Would I have done anything differently? Yes. I wouldn't have waited till April to see my doctor. Quite possibly my cancer would have been discovered before the second mass had formed or I might have avoided the cancer spreading to my lymph nodes. I have regrets, only a word for my loved ones: check yourself regularly and if you find something, don't wait to get it checked by your doctor. It could literally save your life!

Friday, October 7, 2016

Surgery [Warning: graphic photos]

really debated over how much to share. I wasn't sure if I wanted to put these photos out publiclyfinally decided it needed to be done. Modesty can be put aside for the purpose of educating and bringing a real awareness of breast cancer. 

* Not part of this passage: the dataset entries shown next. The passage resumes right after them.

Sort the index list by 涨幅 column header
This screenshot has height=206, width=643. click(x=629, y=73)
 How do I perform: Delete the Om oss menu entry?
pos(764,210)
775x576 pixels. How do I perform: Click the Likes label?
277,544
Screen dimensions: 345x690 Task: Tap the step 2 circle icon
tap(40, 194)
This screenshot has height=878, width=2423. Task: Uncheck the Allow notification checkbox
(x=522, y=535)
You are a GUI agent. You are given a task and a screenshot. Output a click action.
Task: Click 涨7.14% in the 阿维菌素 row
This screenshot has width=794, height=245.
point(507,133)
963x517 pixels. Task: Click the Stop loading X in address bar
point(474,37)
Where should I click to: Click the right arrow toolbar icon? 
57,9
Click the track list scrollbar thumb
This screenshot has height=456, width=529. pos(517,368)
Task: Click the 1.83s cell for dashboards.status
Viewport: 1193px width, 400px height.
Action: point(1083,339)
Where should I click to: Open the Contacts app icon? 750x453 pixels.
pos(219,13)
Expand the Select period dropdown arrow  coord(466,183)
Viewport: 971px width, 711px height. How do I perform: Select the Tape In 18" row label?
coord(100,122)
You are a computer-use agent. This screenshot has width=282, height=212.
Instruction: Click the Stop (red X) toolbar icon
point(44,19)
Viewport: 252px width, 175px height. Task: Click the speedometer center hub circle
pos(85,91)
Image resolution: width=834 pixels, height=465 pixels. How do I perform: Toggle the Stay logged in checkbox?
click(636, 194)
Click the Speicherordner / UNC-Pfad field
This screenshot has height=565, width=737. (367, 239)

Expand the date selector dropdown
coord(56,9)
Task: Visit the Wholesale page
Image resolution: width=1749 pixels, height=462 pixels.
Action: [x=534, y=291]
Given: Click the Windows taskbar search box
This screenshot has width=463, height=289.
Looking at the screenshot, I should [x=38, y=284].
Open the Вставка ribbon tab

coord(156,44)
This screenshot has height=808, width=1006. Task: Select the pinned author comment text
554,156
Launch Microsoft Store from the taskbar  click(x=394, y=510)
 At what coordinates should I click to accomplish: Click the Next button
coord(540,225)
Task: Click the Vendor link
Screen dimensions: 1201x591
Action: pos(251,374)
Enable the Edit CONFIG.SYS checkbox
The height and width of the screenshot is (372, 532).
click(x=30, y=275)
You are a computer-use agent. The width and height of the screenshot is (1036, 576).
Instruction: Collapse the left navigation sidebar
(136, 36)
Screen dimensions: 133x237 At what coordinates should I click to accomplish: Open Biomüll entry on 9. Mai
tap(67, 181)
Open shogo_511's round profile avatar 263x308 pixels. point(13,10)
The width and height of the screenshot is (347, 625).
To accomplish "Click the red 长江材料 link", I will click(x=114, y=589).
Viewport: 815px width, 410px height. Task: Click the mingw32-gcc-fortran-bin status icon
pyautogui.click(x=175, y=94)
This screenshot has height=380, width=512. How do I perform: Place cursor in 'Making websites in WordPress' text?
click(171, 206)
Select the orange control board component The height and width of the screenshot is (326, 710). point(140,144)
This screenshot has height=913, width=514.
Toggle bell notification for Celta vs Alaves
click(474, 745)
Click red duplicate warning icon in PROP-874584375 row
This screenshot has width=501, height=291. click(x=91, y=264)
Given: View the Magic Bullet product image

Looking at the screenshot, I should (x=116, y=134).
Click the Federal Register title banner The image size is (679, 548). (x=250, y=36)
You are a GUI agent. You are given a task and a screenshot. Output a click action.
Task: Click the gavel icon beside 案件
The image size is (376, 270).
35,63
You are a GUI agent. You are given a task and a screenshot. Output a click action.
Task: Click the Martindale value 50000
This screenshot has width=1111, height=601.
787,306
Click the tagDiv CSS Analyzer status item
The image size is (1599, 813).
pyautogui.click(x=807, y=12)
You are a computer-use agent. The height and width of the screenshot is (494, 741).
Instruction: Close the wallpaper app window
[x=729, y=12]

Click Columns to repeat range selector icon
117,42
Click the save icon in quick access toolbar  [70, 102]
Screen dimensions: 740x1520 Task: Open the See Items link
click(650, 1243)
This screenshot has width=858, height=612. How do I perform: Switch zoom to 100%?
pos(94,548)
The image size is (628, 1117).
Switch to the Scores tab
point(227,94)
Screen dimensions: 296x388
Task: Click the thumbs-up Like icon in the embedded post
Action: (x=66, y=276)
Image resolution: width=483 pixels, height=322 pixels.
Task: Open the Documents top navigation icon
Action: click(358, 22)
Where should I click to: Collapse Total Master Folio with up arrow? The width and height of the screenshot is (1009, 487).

On June 13, 2016, I went in for a bilateral mastectomy to remove the cancer from my body. (The original post is here.)

Right breast: modified radical mastectomy. The cancerous tumors in my right breast were removed, as well as the surrounding breast tissue and 12 lymph nodes. (I originally thought it was 8-10, but before surgery the doctor told me 1-3 was what he expected to remove based on my MRI.)

Left breast: prophylactic mastectomy (preventative) 

I've always been a big girl. With big breasts. No shame, it's just the way I was made. In my younger years, I hated the unwanted attention they drew...til my promiscuous phase when I enjoyed it. Marriage and children changed my life and my body, including my breasts. When I came to the Lord, I learned to love the body my Creator had given me and was amazed at the ability he had given me to bear children and feed them. 

Cancer is a thief. It has stripped me of so much. I remember asking my surgeon just before going into surgery if my tiny flower tattoo, my first from when I was 19, would still be there (on my left breast) when I woke up. It was such a little detail but I was grasping at anything that could remain untouched. The surgeon spared my tiny flower. Barely. 

My post surgery photos, clockwise from top left: 
My "before" photo, censored only as much as necessary; immediately following surgery, complete with my drain tubes and bandages (I had to use the stretchy gauze since I blistered from an allergic reaction to the tape adhesive); me, breastless, with just steri-strips remaining; the fleshy and fluid contents of my drain tubes, measured twice daily, even when they clogged; and my drain site, a plastic tube stitched to my side. 

Folks, I'll say it again- It's not about pink ribbons. Breast cancer- no, ALL cancer- sucks. It's not cute or pretty or sexy. It may be Breast Cancer Awareness Month but most people already ARE aware. It touches so many lives. They just need to know they can do something about it. Check your breasts regularly. Think before you buy those pink-ribboned items this month. Know where your money is going. If you're inclined to donate to my battle against breast cancer, there are no fees and your entire donation will go towards my fight and my recovery. 

I know where every single dollar I've spent on breast cancer has gone this year. My research, my treatment, my healing is not over. And there are so many others like me. 

NOTE: This post has been shared with the blessing and support of my family, for the purpose of sharing our story and educating others.